Each line of the listing that contains "target" should be found and copied.

#### DATASET CONTENT

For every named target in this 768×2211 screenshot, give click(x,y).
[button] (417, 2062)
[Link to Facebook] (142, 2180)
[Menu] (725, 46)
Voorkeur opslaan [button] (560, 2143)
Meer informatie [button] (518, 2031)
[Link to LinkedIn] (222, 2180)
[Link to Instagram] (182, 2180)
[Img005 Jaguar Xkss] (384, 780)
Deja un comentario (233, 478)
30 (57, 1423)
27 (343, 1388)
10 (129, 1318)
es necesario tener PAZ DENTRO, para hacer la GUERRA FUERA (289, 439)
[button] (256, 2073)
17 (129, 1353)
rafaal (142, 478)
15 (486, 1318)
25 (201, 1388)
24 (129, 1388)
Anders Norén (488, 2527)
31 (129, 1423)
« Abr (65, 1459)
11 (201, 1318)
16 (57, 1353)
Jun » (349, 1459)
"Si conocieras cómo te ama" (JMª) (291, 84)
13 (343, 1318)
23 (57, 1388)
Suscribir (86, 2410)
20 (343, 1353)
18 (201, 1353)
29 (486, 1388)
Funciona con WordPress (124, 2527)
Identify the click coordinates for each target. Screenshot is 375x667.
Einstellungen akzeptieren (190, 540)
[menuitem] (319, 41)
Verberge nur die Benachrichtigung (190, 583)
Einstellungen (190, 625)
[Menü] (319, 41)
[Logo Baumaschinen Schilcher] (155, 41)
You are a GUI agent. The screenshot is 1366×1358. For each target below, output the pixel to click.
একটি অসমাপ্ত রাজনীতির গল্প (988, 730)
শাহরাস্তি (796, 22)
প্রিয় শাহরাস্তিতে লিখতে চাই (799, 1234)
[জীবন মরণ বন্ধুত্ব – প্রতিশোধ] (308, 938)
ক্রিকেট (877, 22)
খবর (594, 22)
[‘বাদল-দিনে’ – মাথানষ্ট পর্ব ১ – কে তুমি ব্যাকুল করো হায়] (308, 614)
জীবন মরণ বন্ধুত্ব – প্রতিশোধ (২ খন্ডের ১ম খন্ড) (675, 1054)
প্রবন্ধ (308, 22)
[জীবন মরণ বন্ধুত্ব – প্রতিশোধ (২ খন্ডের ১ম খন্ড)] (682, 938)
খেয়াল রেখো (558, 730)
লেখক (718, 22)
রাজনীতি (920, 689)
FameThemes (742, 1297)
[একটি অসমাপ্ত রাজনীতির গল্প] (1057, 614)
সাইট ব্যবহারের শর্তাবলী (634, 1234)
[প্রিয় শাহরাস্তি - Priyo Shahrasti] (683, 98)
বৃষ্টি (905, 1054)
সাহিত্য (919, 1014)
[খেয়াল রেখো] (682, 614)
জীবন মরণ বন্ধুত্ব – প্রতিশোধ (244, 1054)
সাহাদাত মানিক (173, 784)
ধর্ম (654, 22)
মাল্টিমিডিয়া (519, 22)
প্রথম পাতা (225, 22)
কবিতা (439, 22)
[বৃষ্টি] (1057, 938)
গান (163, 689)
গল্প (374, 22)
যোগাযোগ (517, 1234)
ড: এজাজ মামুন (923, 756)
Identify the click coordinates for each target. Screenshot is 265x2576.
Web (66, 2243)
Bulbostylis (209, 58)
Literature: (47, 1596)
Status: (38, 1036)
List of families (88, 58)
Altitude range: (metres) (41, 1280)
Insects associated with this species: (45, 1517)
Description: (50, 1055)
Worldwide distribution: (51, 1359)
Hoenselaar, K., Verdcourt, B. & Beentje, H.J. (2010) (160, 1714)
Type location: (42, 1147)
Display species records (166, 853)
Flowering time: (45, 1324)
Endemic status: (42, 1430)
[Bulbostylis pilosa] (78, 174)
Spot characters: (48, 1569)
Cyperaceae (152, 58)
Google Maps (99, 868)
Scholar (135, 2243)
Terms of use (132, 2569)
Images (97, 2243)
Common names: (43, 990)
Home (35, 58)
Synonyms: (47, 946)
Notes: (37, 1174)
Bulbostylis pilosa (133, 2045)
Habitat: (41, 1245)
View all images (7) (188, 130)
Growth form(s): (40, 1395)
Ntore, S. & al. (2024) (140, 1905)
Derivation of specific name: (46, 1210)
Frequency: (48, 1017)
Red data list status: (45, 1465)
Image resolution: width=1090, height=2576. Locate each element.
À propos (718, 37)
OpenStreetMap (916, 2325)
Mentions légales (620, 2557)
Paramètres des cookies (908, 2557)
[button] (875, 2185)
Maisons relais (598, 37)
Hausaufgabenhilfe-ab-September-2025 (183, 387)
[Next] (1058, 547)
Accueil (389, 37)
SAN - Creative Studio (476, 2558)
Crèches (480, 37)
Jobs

########

- RESULT OF THIS EXERCISE
For every named target in this 768×2211 screenshot, give click(x,y).
Identify the click coordinates for each target. Screenshot is 375x667.
You are a GUI agent. The screenshot is 1366×1358. For each target below, output the pixel to click.
Identify the click coordinates for each target. Screenshot is 265x2576.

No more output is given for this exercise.